Stored data

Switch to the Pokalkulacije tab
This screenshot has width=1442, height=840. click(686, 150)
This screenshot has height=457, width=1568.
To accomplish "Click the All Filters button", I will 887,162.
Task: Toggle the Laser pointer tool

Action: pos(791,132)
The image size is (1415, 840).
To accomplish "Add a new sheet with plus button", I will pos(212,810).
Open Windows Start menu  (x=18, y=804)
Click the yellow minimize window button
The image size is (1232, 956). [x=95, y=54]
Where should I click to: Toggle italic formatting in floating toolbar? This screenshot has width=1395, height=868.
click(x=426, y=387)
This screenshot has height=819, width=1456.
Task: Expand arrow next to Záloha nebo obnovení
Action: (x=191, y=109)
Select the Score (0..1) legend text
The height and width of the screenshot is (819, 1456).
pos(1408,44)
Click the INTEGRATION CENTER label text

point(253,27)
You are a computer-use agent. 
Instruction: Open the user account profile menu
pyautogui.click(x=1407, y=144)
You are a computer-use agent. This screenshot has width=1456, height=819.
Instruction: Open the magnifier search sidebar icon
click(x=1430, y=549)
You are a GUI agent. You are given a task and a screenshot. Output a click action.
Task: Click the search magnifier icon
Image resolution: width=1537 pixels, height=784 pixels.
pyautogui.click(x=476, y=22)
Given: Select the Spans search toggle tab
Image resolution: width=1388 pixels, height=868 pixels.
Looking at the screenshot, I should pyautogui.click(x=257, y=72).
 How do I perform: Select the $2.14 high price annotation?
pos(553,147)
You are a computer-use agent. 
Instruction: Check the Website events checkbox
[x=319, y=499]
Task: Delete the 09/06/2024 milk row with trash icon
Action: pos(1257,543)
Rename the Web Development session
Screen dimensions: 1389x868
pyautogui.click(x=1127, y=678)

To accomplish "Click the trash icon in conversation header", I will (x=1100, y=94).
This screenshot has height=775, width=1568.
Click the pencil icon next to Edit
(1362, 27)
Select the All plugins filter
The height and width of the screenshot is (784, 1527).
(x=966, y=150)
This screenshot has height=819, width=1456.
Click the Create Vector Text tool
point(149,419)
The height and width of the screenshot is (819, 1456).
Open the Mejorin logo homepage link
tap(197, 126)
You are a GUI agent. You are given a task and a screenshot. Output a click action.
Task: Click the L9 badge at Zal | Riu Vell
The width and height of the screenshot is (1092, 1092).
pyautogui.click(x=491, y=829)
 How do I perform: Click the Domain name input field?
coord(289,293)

> To do
Retype each record exactly, leaving nothing out.

> Output below
Switch to the Pokalkulacije tab
This screenshot has width=1442, height=840. click(686, 150)
This screenshot has height=457, width=1568.
To accomplish "Click the All Filters button", I will 887,162.
Task: Toggle the Laser pointer tool

Action: pos(791,132)
The image size is (1415, 840).
To accomplish "Add a new sheet with plus button", I will pos(212,810).
Open Windows Start menu  (x=18, y=804)
Click the yellow minimize window button
The image size is (1232, 956). [x=95, y=54]
Where should I click to: Toggle italic formatting in floating toolbar? This screenshot has width=1395, height=868.
click(x=426, y=387)
This screenshot has height=819, width=1456.
Task: Expand arrow next to Záloha nebo obnovení
Action: (x=191, y=109)
Select the Score (0..1) legend text
The height and width of the screenshot is (819, 1456).
pos(1408,44)
Click the INTEGRATION CENTER label text

point(253,27)
You are a computer-use agent. 
Instruction: Open the user account profile menu
pyautogui.click(x=1407, y=144)
You are a computer-use agent. This screenshot has width=1456, height=819.
Instruction: Open the magnifier search sidebar icon
click(x=1430, y=549)
You are a GUI agent. You are given a task and a screenshot. Output a click action.
Task: Click the search magnifier icon
Image resolution: width=1537 pixels, height=784 pixels.
pyautogui.click(x=476, y=22)
Given: Select the Spans search toggle tab
Image resolution: width=1388 pixels, height=868 pixels.
Looking at the screenshot, I should pyautogui.click(x=257, y=72).
 How do I perform: Select the $2.14 high price annotation?
pos(553,147)
You are a computer-use agent. 
Instruction: Check the Website events checkbox
[x=319, y=499]
Task: Delete the 09/06/2024 milk row with trash icon
Action: pos(1257,543)
Rename the Web Development session
Screen dimensions: 1389x868
pyautogui.click(x=1127, y=678)

To accomplish "Click the trash icon in conversation header", I will (x=1100, y=94).
This screenshot has height=775, width=1568.
Click the pencil icon next to Edit
(1362, 27)
Select the All plugins filter
The height and width of the screenshot is (784, 1527).
(x=966, y=150)
This screenshot has height=819, width=1456.
Click the Create Vector Text tool
point(149,419)
The height and width of the screenshot is (819, 1456).
Open the Mejorin logo homepage link
tap(197, 126)
You are a GUI agent. You are given a task and a screenshot. Output a click action.
Task: Click the L9 badge at Zal | Riu Vell
The width and height of the screenshot is (1092, 1092).
pyautogui.click(x=491, y=829)
 How do I perform: Click the Domain name input field?
coord(289,293)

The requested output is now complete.